I don't need to. Since we're not basing policy on worst-case scenarios of heterosexual marriage, it's not reasonable to focus on worst-case scenarios for anyone. At the least, you're going to have to show the effect remains when there's no bias toward shitty social and economic situations, and that it's strong enough to overcome anything that could negate it.
Quote:
And even so what would you do with a single parent who has an existing situation versus creating new situations with gays?Force the single parent to get married?Take away the kid which would make a less than optimal situation worse?
You shouldn't do anything, unless there's actual abuse that justifies taking the kid away. Same as with anyone else. Interference based on relationship type or status seems to fit in much more nicely with your ideas than it does with mine.

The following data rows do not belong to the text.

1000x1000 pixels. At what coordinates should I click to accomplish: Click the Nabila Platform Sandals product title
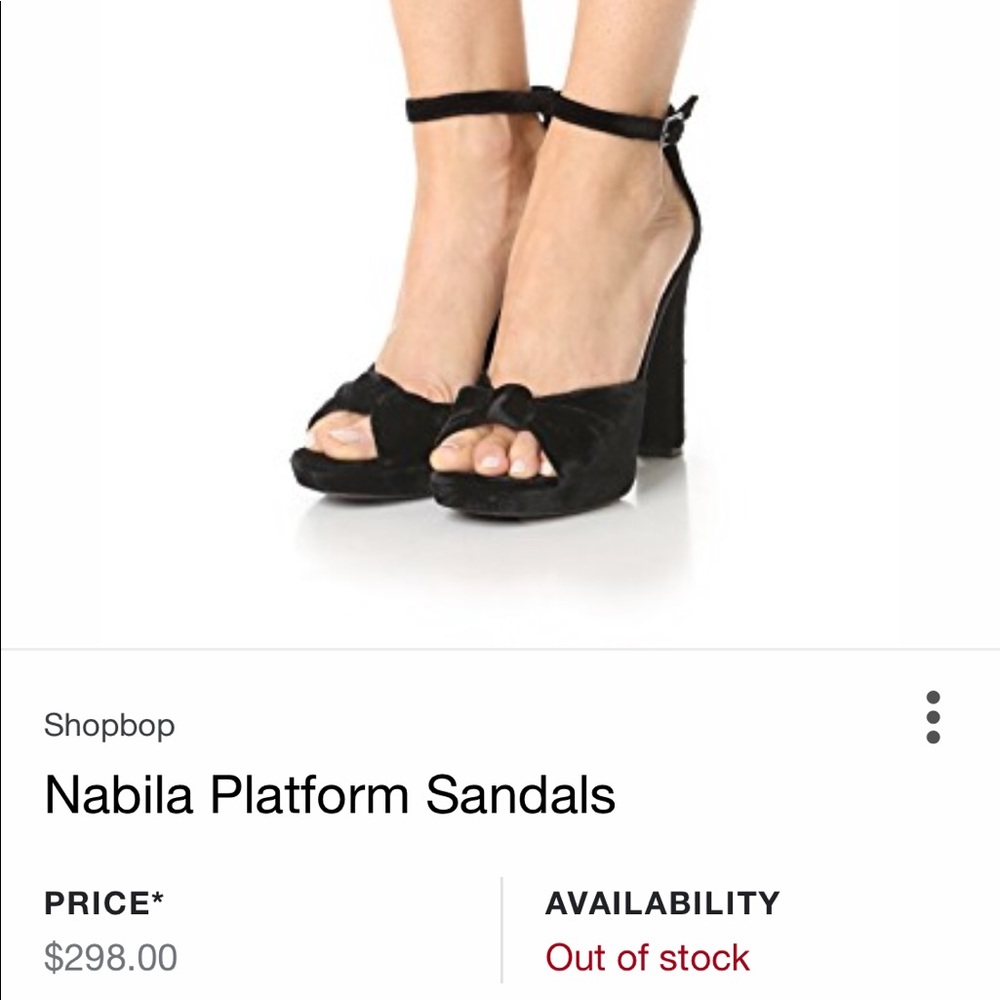pos(330,792)
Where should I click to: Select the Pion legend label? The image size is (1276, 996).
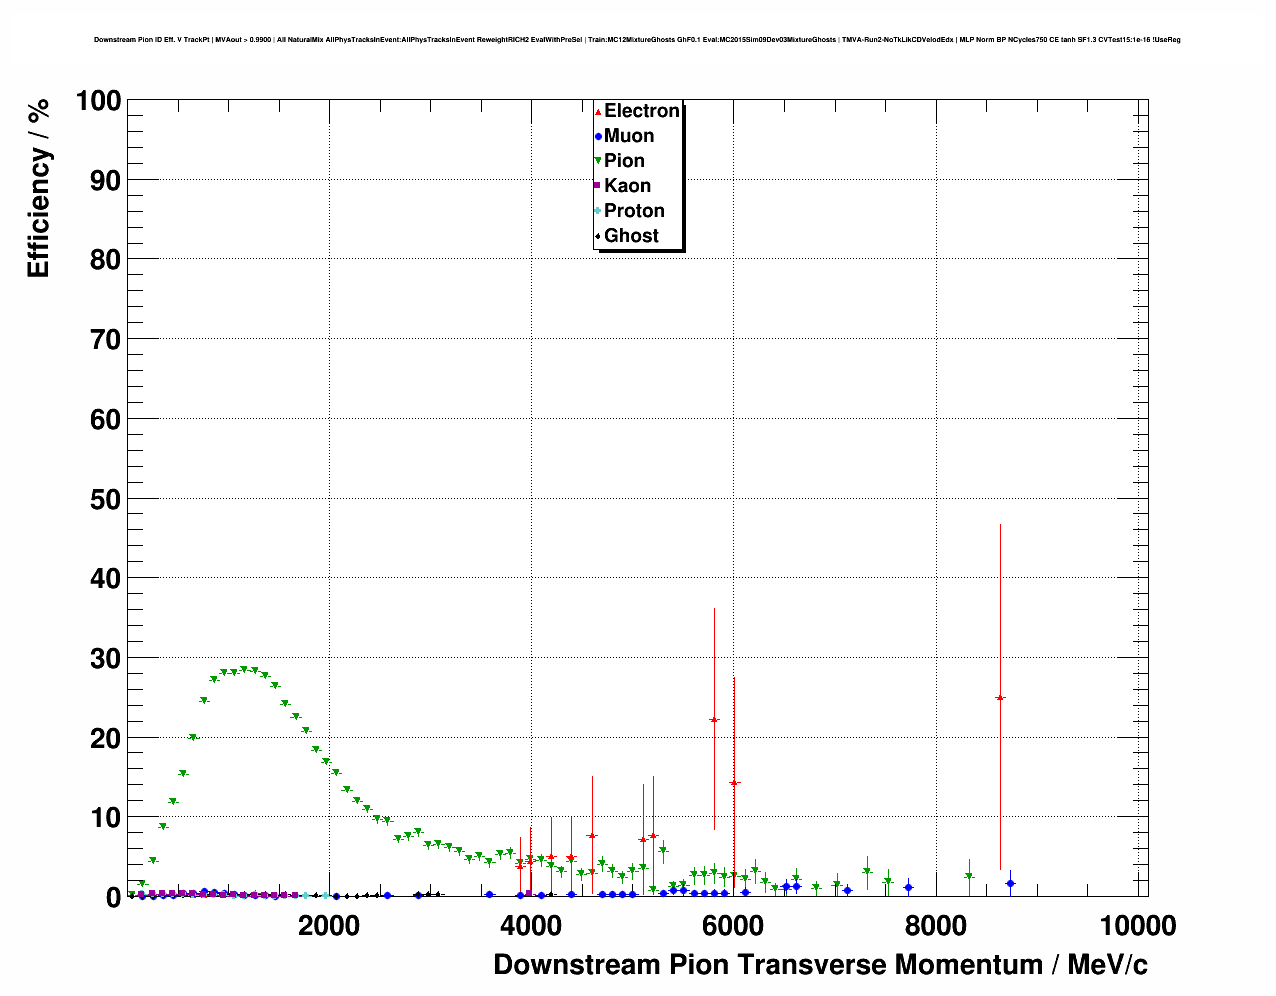pyautogui.click(x=624, y=161)
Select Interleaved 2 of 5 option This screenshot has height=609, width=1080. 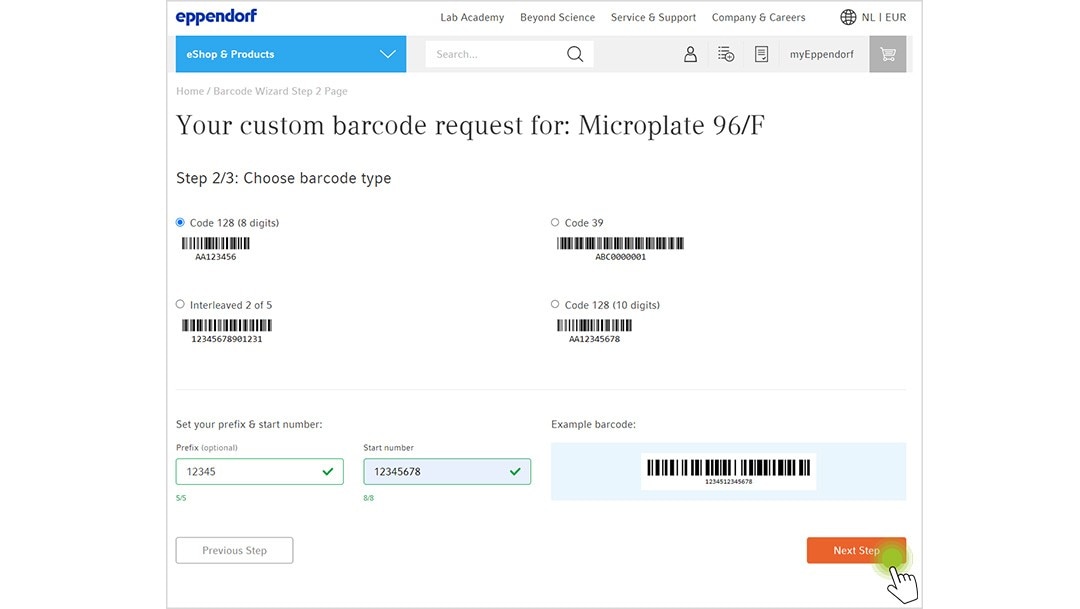[x=181, y=305]
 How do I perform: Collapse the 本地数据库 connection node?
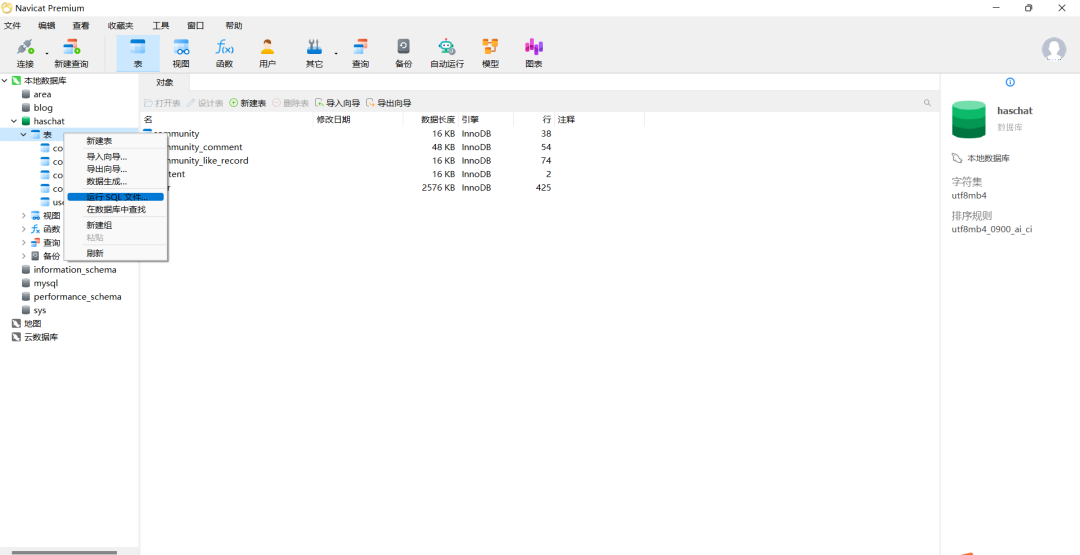5,80
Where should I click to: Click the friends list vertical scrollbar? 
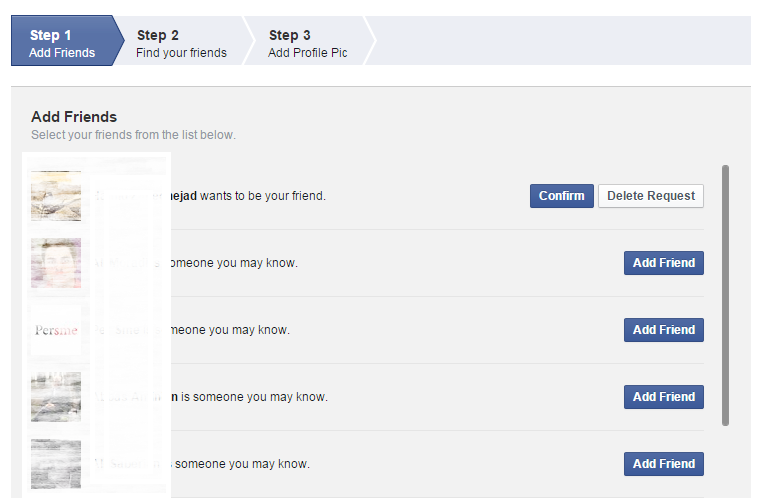tap(725, 295)
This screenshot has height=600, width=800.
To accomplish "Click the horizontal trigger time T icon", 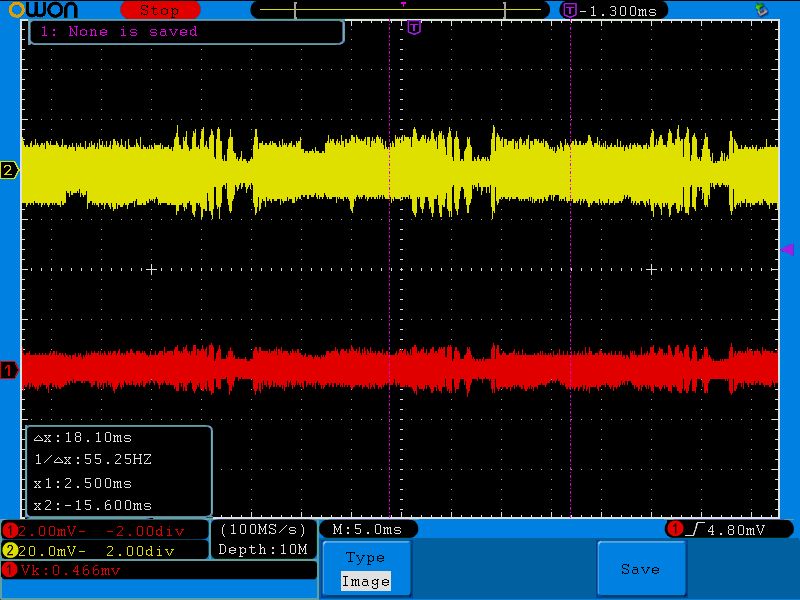I will pyautogui.click(x=570, y=10).

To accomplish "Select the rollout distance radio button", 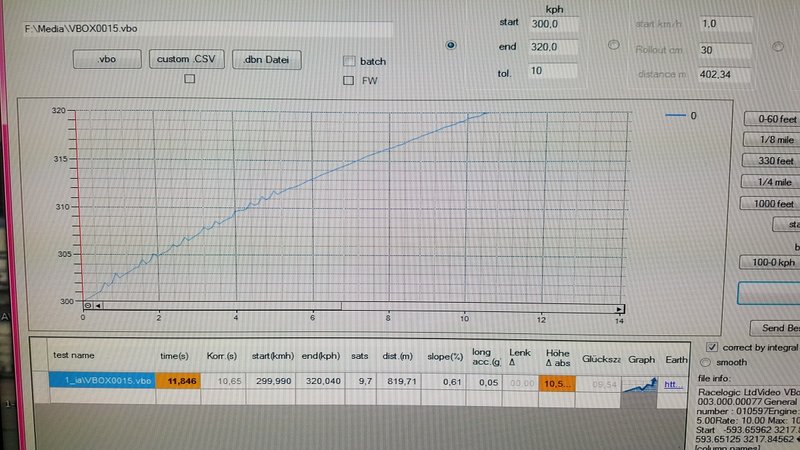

Convict on 28/1/2007 at 07:32
Quote Posted by mopgoblin
As I already mentioned a couple of pages ago, there are plenty of single parents who manage to raise normal children, so missing a role model of one sex in the immediate family is probably not that much of an obstacle to a competent parent. You can get incompetent parents of any sexual orientation, and that's what you're supposed to watch out for, since they'll screw up in any number of other ways.
You know better than to suggest that Mopgoblin. What does the literature say about single parenting vs. M+F couple parenting of similar SES is what you should examine (and neither side has shown this).
jay pettitt on 28/1/2007 at 10:29
Are you trying to say that despite the thousands of single parents successfully bringing up children that there aren't thousands of single parents successfully bringing up children?
I'm confused.
Perhaps nobody's mentioned that little nugget up because no one is prepared to so obviously clutch at straws. Thing is, there are thousands of single parents doing a great job of parenting. I can testify to a couple of them, I'm sure everyone else on the board can think of a few others. So when 'the literature' says that there's something inherently inferior with single parenting then the correct response is to point and laugh at the silly agenda pushers. It's a half truth.
And are you really trying to say that where there are advantages to parenting in couples it's all because of the gender of the person they sleep with?
Maybe if we were all middle class heterosexual drones living in couples bringing up more middle class heterosexual drones to live in couples and bring up more middle class heterosexual cuoples yadda yadda, then it'd be very nice and we could live in happydroneyland - but life just ain't like that. In real life there are children needing parents and same sex individuals and couples who can parent as well as the next who are willing and able to adopt.
SD on 28/1/2007 at 15:35
Quote Posted by jay pettitt
In real life there are children needing parents and same sex individuals and couples who can parent as well as the next who are willing and able to adopt.
Quite. This is why I see that all these "arguments" against LGBT adoption are really just excuses; people taking a stance on the issue (invariably one dictated by their faith) and then seeking to justify it, rather than examining the evidence and then taking a position.
Rug Burn Junky on 28/1/2007 at 15:39
Quote Posted by jay pettitt
same sex individuals
So, are you saying that you're opposed to a hermaphrodite adopting a baby?